Trois millions d’Haïtiens sont privés d’acte de naissance. L’information est révélée par le directeur général du bureau des Archives Nationales qui soutient que l’État a pour responsabilité d’identifier ces personnes et leur donner une existence légale. L’organisme qui gère la mémoire de la République a un rôle clé à jouer en fonction de sa mission
et de ses moyens.
L’institution fut fondée en août 1860 sous la présidence de Fabre Nicolas Geffrard. Elle est l’une des rares entités publiques à avoir célébré son tri-cinquantenaire d’existence dans la région. Retracer le parcours de l’Administration publique est l’une des missions fondamentales des Archives nationales, un organisme autonome de l’État haïtien, fonctionnant sous la tutelle du Ministère de la Culture et de la Communication. En effet, elles collectent, préservent, gèrent et traitent tous les documents liés à la Présidence, la Primature, les Ministères, le Sénat et la Chambre des Députés. Aussi, conservent-elles la mémoire sociale, politique et économique d’Haïti. « L’accès aux documents conservés par les Archives Nationales facilite la transparence des actions de l’État aux yeux des administrés », explique son directeur général, soulignant que la confiance créée permet de renforcer l’État de Droit. De plus, ajoute le responsable, « il est le co-dépositaire des doubles registres de tout officier d’état civil du pays jouant ainsi un rôle majeur dans l’authentification des documents délivrés ». Il octroie sur demande des documents d’état civil, dont l’extrait d’acte de naissance est le plus sollicité.

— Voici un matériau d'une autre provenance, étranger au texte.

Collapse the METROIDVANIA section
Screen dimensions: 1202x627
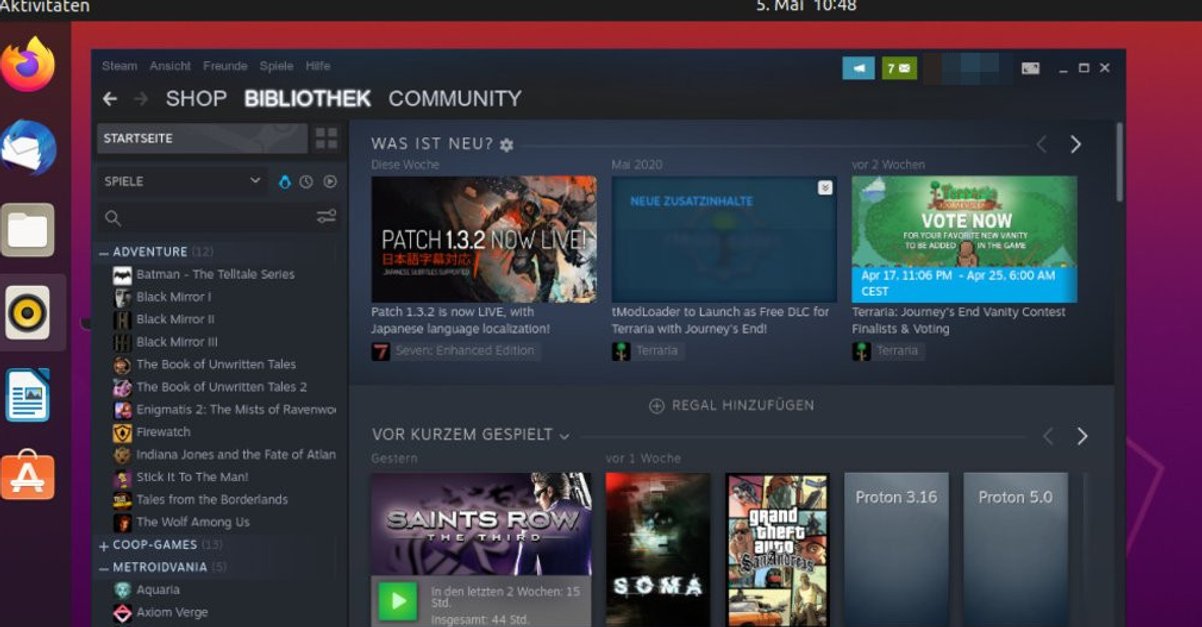pos(104,566)
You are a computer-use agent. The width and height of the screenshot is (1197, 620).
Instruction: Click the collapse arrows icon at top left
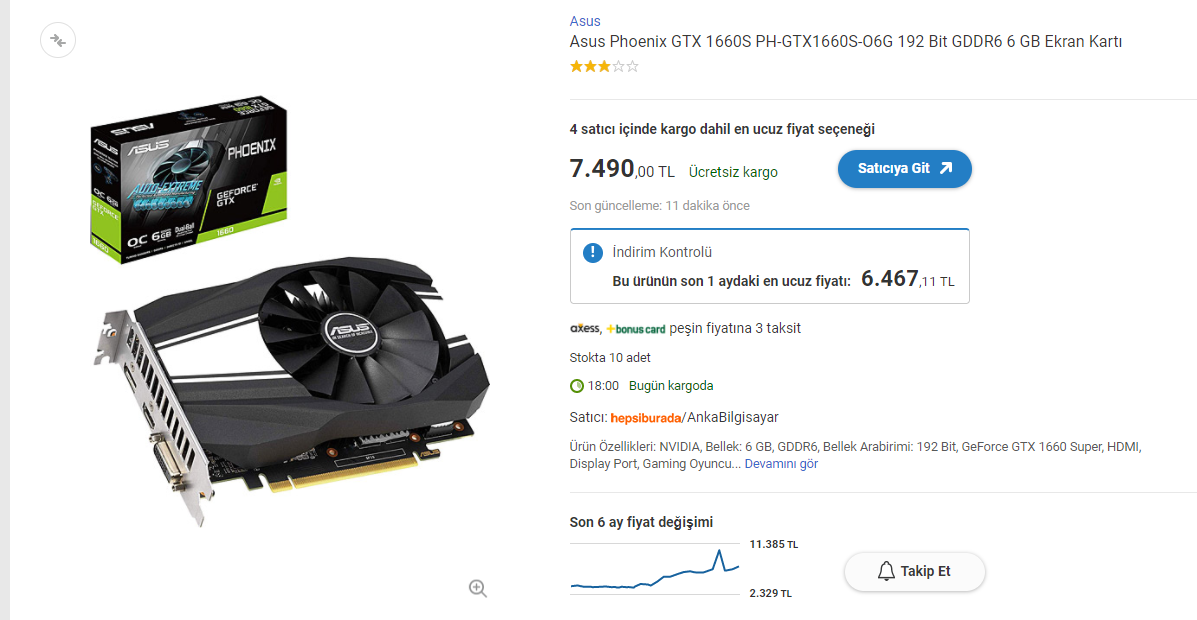[58, 40]
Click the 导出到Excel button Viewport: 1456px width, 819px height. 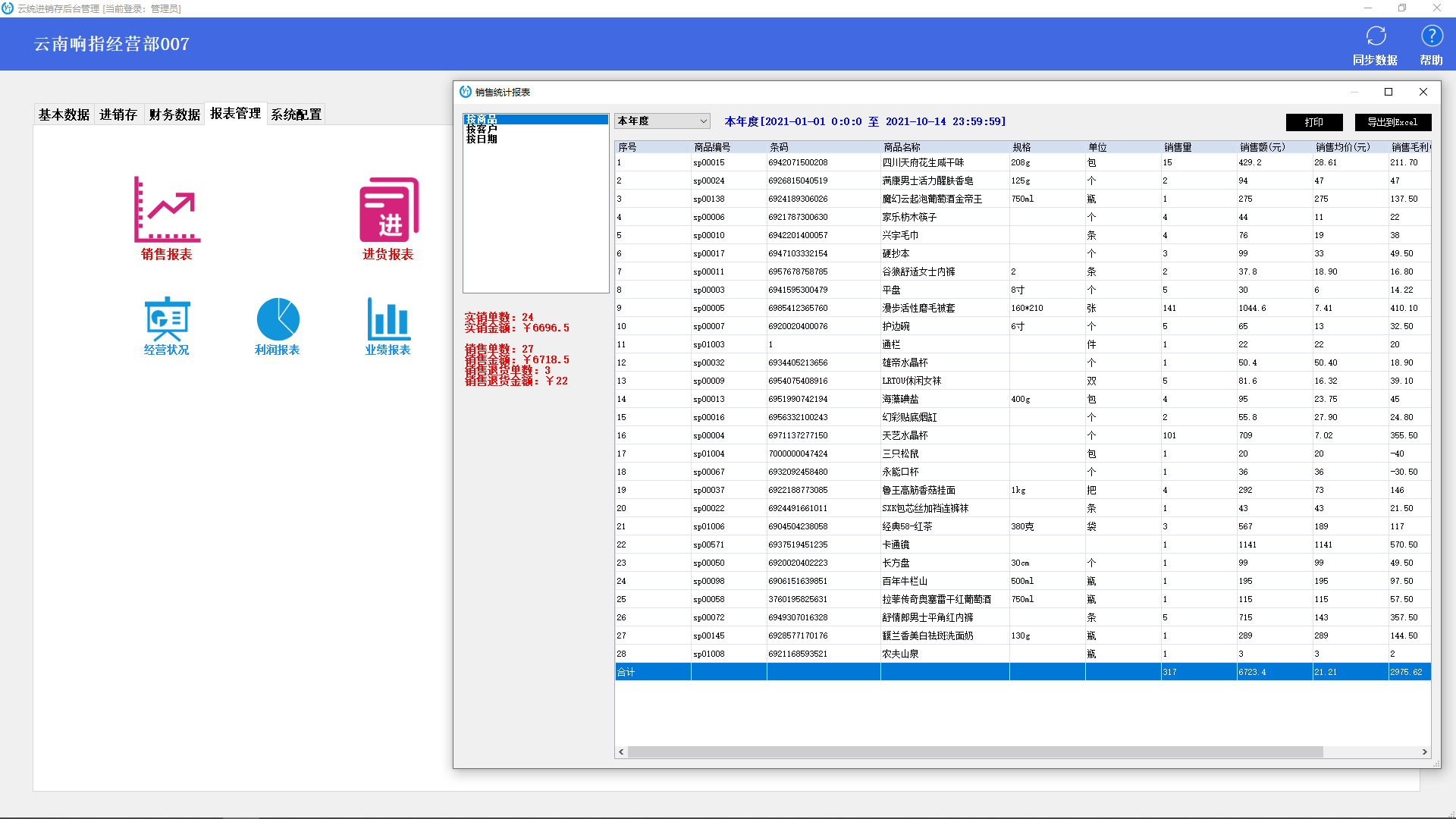pyautogui.click(x=1392, y=122)
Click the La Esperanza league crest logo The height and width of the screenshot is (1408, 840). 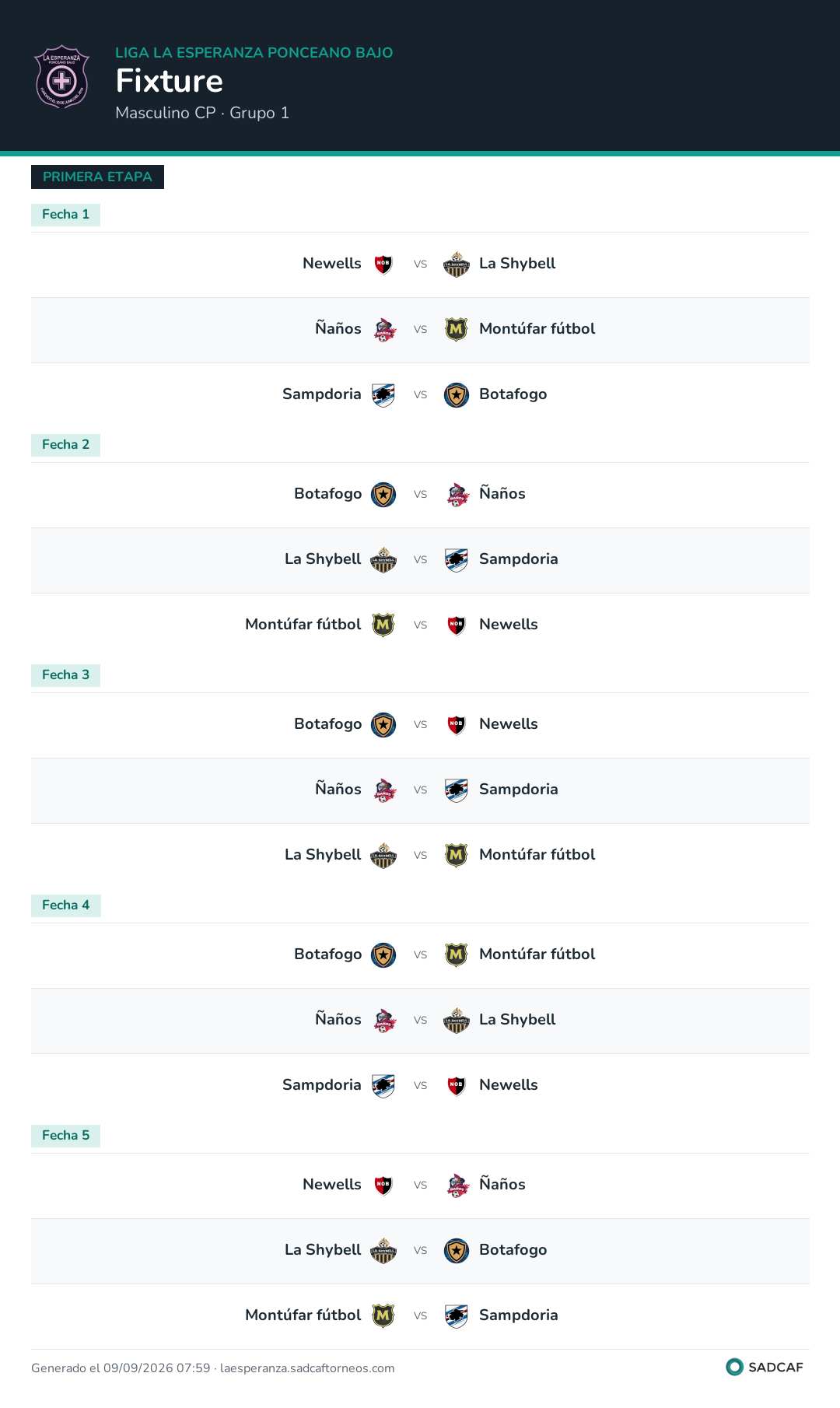62,76
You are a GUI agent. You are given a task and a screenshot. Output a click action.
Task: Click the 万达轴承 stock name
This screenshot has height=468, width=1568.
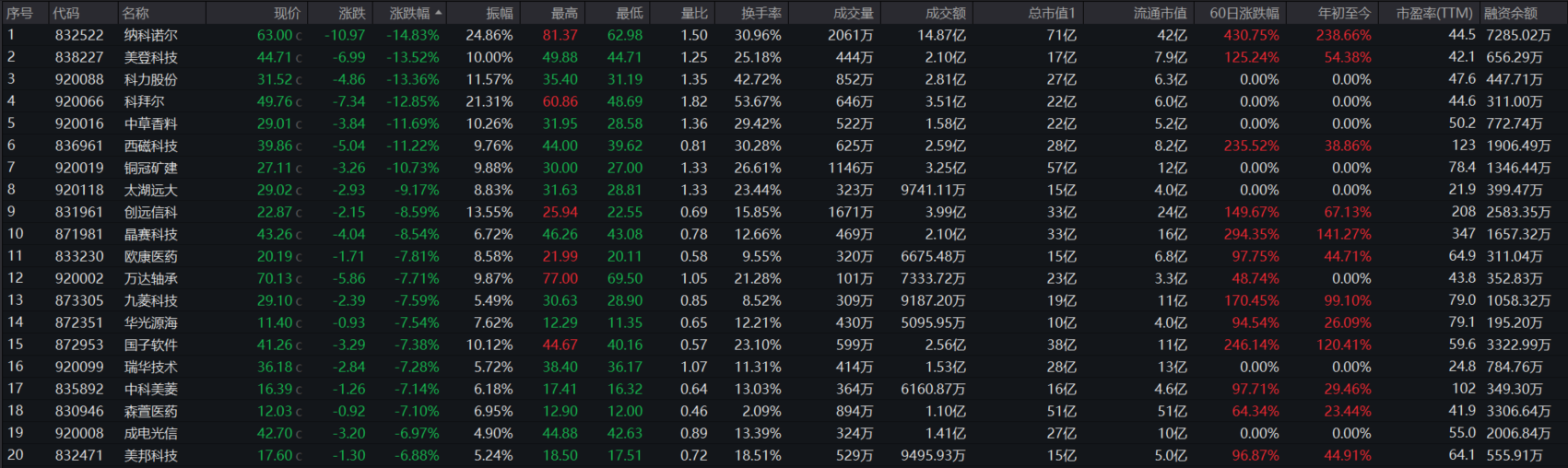coord(151,278)
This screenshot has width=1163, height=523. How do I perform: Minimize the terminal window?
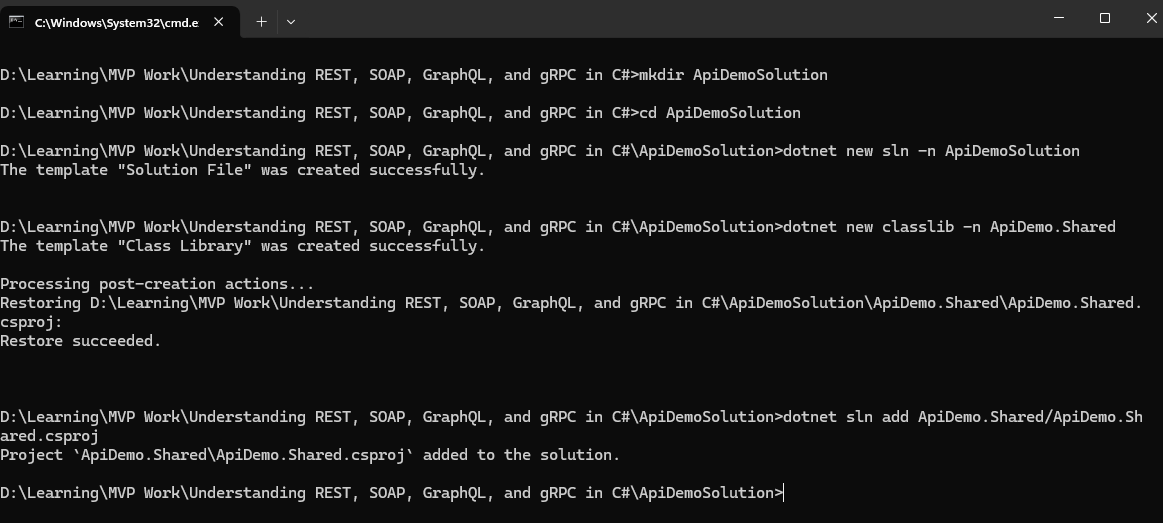click(1059, 18)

Les grandes réformes effectuées
« À mon arrivée au service des archives dans les années 1980, il n’y avait que 73 employés, et aucun d’entre eux n’avait reçu de formation technique pour travailler dans ce champ », raconte le directeur général de l’institution. Il s’est avéré important de former un corps de techniciens en fonction des besoins, explique-t-il. « Aujourd’hui, on compte plus de 490 employés », se réjouit Wilfrid Bertrand. Avec le concours de ces techniciens, les archives nationales ont pu restaurer tous les documents abîmés. Dans le cadre de ces efforts de modernisation, le bureau des Archives Nationales est passé du support papier au numérique. « Nous sommes en train d’automatiser le système. Pour cela, nous avons récemment lancé un concours de recrutement de jeunes opérateurs d’ordinateur. Environ 80 ont été sélectionnés au niveau national. Leur travail consistera, non seulement, à renforcer la section « saisie automatique », mais aussi à rendre plus performants les réseaux dans les régions », informe M. Bertrand. L’objectif, précise-t-il, est d’arriver au principe de « guichet unique prôné par le Chef de l’État Jovenel Moïse ». Ce service prévoit de délivrer sur place à un citoyen tous les documents dont il a besoin. Autre réforme envisagée : la mise sur pied d’un programme baptisé PGDA, Programme de Gestion de Documents Administratifs. Il s’agira de suivre les documents publics depuis leur création jusqu’à devenir des documents historiques. Les différentes réformes entreprises au sein du bureau des Archives ont permis de mettre les « racketteurs » hors-jeu, selon Wilfrid Bertrand qui constate que « le racket est présent dans toutes les institutions du pays et cette pratique devient presque normale ». Il affirme avoir stoppé ce phénomène, mais non sans peine, en livrant les documents dans un délai record et moins coûteux que le marché parallèle. L’État Haïtien ne réclame que 700 gourdes pour retirer un extrait, et bientôt, il sera livré sur place, à en croire le DG des Archives Nationales.
Défis à relever
Le bureau des Archive Nationales se donne pour mission d’identifier 3 millions d’Haïtiens qui vivent actuellement sans acte de naissance. « Ce n’est pas possible en 2018, on doit absolument corriger cela », lance Wilfrid Bertrand. Ce dernier souligne que c’est pour combler ce vide que la Première dame de la République, Martine Moïse, a mis sur pied le programme « KONTE M, MWEN KONTE ! ». Il s’agit en effet d’un programme qui vise à identifier les individus dès la naissance. L’autre grand défi, c’est de pouvoir archiver les documents sonores audiovisuels. « Un souhait qui va devoir attendre avant d’être réalisé, faute de local adéquat », regrette le responsable des Archives Nationales. En 158 ans d’existence, le bureau des Archives Nationales a déjà traité plus de 3 milliards de documents… qu’ils soient administratifs, légaux, financiers ou probatoires de l’État haïtien ainsi que les registres d’état civil. Et le travail se poursuit sans relâche.